HEALTH CARE

Paul Ryan Balked at Medicare Compromise He Now Backs

Updated: August 22, 2012 | 11:08 p.m.
August 21, 2012 | 4:26 p.m.

Rep. Paul Ryan, R-Wis., at a campaign rally at the American Helicopter Museum & Education Center on Tuesday in West Chester, Pa. (AP Photo/Matt Rourke)

Correction: An earlier version of this story misstated the final vote on the Simpson-Bowles deficit reduction plan. The vote was 11-7.

Rep. Paul Ryan is known as the man who brought a serious conversation about overhauling Medicare to Washington. The selection of Ryan as running mate to Republican Mitt Romney has given the issue a central role in the campaign for the White House, as he has accused President Obama of failing to save the federal health program for the elderly.

But when Ryan was a member of the fiscal commission in 2010, he showed little willingness to negotiate beyond his original Medicare voucher proposal, even as the commission led by former White House chief of staff Erskine Bowles and former Sen. Alan Simpson debated a plan he would ultimately back one year later with Democratic Sen. Ron Wyden of Oregon.

Ryan was tasked with heading up the fiscal commission’s work to reduce mandatory spending along with Alice Rivlin, the former Office of Management and Budget director for President Clinton. Ryan and Rivlin worked throughout the summer of 2010 to develop a Medicare plan that would move Medicare beneficiaries turning 65 in 2021 onto a voucher system, where they would get a fixed amount of money to buy private insurance, based on what the average Medicare enrollee gets in 2012 times gross domestic product per capita plus 1 percent.

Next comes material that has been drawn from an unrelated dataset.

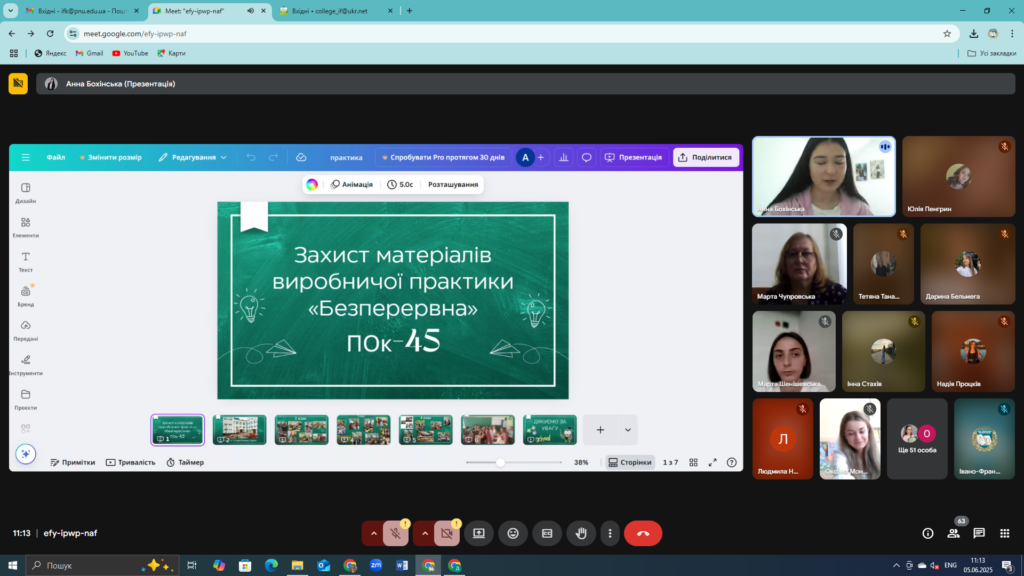Expand video settings arrow beside camera
The height and width of the screenshot is (576, 1024).
point(424,533)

Democrats on the commission balked at the plan, and the phrase “end Medicare as we know it” was born. But the proposal did get members and staff on the fiscal commission talking about where they could find common ground on Medicare reform. In November 2010, members and fiscal-commission staff circulated a plan keeping traditional Medicare as an option for seniors, while offering them subsidies to get coverage from private insurance companies on a Medicare exchange, which would be capped at GDP plus 1 percent.

Sound familiar? That’s because it’s strikingly similar to what Ryan ultimately rolled out with Wyden one year after the commission failed to get enough votes to pass their deficit-reduction plan. But within the context of the fiscal commission—when bipartisan compromise could have actually cleared the way for a fast track toward congressional approval—Ryan wouldn’t budge. The 18-member Bowles-Simpson plan would have needed 14 votes to get fast-track treatment in Congress. Only 11 commission members voted for it and Ryan was one of the seven who opposed it.

Ryan took part in the discussions and played a constructive role in talking through the issues, but he never showed any inclination to support the commission's work, nor did he show an interest in finding a compromise, according to two former commission staffers who declined to be identified given the sensitivity of the negotiations.

The middle-ground Medicare overhaul—which kept traditional Medicare as an option for seniors—did not make it into the final Bowles-Simpson commission report, and it’s impossible to know if it would have passed through the committee if it did.

“There was only one brief discussion on premium support—the bipartisan compromise version with traditional Medicare as the default. It did not get much attention,” Rivlin said in an interview.

But it begs the question of why Ryan wouldn’t get behind this Medicare reform in 2010, only to then back it in another, less-likely-to-pass form in 2011. And on the campaign trail, he has been emphatic about the need to fix Medicare sooner rather than later.

“Medicare was there for our families, for my grandma when we needed it then. Medicare is there for my mom when she needs it now, and we have to keep that guarantee,” Ryan told seniors at a campaign event in Florida on Saturday.  

For all of Ryan’s talk on the campaign trail of Medicare’s need for an immediate fix, the fiscal commission might have been a more effective way to bring about permanent, deficit-reducing changes to the program than introducing a proposal that garnered the support of one Democratic senator but went ultimately nowhere.